I should also add that when I unexpectedly had to find a place to live (originally the separation was temporary, so she could work out her feelings about being a parent and a spouse - we were only married a couple of years (funnily enough a couple of months more than for her to get PR… but I digress), and our son was a pleasant surprise) she also came up with a list of people I could live with if I wanted to continue to share custody of our son (well actually a list of people I couldn't live with, which meant that living by myself was the only option). She is now ignoring these agreements and doing what is most convenient for her.

Anyway, my understanding of the law from searching websites and forums such as this is that I just have to suck it up and accept that our son will be moving in with him as well, and as our agreements are not legally binding she is able to use him as a carer; that getting a lawyer will just introduce significant financial stress to the situation (my income for this year is likely to be around $24K, as I was primary caregiver even before the separation).

If this is correct, can anyone give me advice on asking if it is ok to see where my son will be staying to see that it is child friendly? Is it ok to ask that the house is made more toddler friendly? Is it ok for her to use other carers if I am available (I dont want it to be 50% me, 35% her, 15% him care arrangement if possible)?

I know a lot of this is just separation/divorce anxiety, but I want our son to continue to be in a nurturing, non violent environment, and for his exposure to unsuitable material and behaviour to be minimised.

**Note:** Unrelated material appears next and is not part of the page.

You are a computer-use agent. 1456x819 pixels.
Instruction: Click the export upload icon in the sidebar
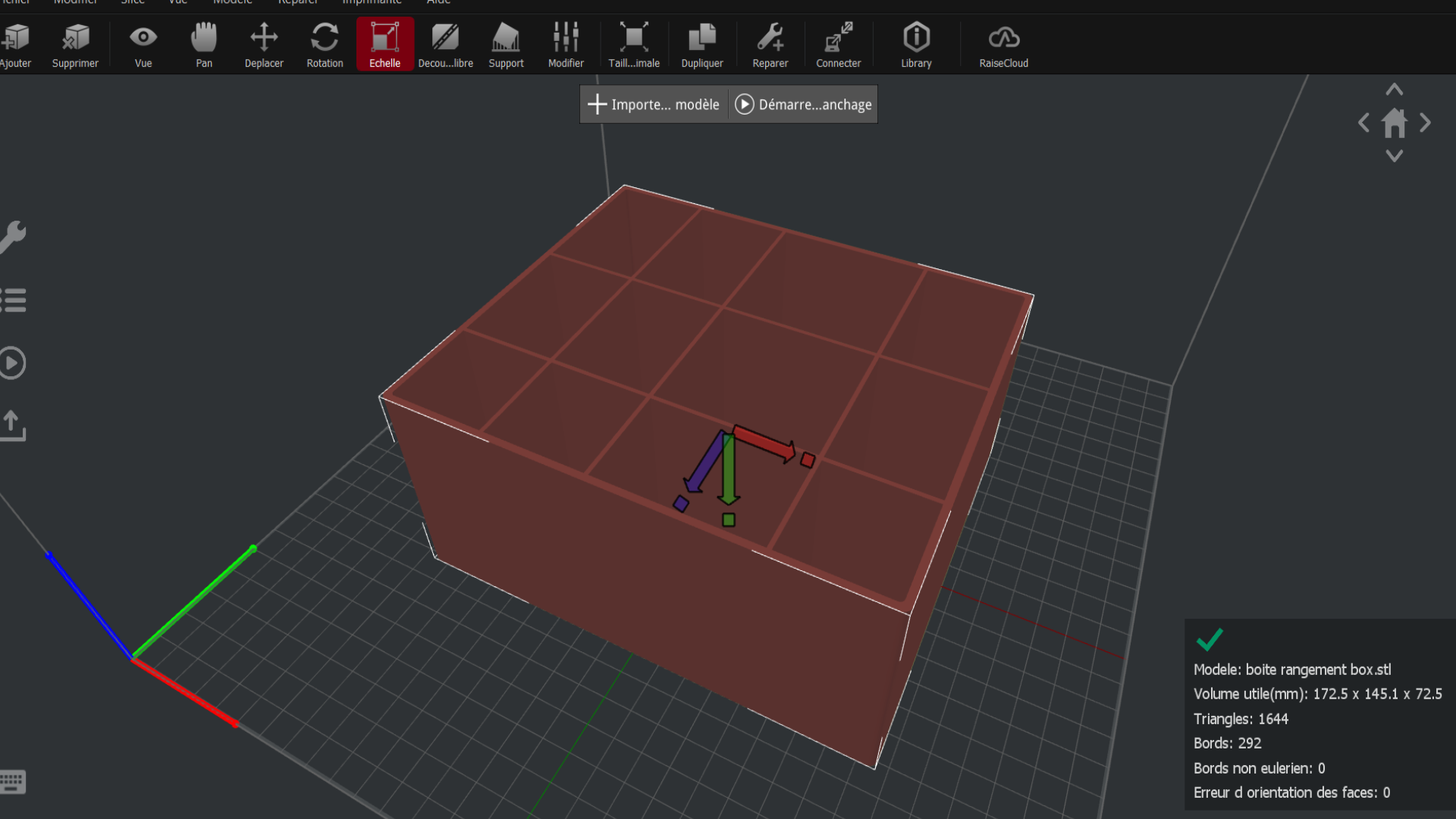(x=13, y=425)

Also, our second FDR session broke down (we had been quite successful in negotiating a parenting plan up until she asked to change things that she had suggested be on there in the first place - and I stopped backing down (I was upset)), but we seem to be negotiating our way back to a workable parenting plan very slowly. Should I continue with this - or is it worthwhile trying to get a court order in place before she decides to change any of our other 'agreements.' I am particularly worried that if her new relationship breaks down she may try to relocate to the US (and reading the mixed bag of courts deciding whether this was in the child's best interest have me worried… I have made my life all about my son, and am not interested in becoming a long distance father).